**Your task**
Reproduce word for word the stretch from the start of the items through the line containing "coord(243,43)".

Target pointing data:

:::::

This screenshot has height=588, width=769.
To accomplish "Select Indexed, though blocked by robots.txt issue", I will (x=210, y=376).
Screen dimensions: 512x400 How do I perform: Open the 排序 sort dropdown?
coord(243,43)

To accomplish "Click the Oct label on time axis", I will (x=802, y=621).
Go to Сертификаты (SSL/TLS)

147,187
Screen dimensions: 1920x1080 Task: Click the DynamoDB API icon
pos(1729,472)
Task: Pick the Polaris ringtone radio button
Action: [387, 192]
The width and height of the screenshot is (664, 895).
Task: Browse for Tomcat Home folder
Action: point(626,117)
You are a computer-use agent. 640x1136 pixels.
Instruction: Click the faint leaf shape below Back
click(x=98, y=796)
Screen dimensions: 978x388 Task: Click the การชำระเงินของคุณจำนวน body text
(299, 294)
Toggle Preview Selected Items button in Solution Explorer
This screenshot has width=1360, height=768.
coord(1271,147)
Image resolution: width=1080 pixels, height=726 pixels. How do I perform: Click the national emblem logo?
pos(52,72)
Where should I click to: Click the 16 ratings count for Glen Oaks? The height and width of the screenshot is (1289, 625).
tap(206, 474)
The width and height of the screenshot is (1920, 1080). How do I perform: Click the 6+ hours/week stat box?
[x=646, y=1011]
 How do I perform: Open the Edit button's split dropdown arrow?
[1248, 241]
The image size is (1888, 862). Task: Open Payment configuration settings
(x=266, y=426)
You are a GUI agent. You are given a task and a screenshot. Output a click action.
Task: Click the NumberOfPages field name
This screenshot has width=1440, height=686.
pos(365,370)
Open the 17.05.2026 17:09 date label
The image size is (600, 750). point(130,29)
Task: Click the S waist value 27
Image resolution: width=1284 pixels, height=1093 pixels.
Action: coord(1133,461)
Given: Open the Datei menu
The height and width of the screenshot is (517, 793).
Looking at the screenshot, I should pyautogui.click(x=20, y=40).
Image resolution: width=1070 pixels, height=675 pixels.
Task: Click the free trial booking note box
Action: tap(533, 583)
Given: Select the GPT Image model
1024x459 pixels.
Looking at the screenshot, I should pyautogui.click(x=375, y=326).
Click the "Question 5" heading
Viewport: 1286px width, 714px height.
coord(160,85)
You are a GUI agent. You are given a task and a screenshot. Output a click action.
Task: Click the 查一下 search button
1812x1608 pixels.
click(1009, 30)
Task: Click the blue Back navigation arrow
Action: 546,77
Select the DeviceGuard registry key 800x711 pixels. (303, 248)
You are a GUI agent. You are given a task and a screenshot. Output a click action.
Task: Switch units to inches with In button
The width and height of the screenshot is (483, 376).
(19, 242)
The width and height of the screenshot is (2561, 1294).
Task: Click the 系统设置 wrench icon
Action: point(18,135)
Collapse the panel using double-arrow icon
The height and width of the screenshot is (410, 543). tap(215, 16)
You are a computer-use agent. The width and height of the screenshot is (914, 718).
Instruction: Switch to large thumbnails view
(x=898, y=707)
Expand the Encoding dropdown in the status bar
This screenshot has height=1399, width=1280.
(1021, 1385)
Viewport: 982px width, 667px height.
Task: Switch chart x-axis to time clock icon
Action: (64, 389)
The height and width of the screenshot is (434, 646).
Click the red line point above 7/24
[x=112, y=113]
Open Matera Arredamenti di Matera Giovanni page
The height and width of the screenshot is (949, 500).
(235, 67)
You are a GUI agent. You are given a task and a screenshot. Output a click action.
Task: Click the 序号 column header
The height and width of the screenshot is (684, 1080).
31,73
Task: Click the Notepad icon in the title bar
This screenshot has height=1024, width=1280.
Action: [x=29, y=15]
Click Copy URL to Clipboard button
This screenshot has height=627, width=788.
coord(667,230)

:::::

**Response to this task**
This screenshot has height=588, width=769.
To accomplish "Select Indexed, though blocked by robots.txt issue", I will (x=210, y=376).
Screen dimensions: 512x400 How do I perform: Open the 排序 sort dropdown?
coord(243,43)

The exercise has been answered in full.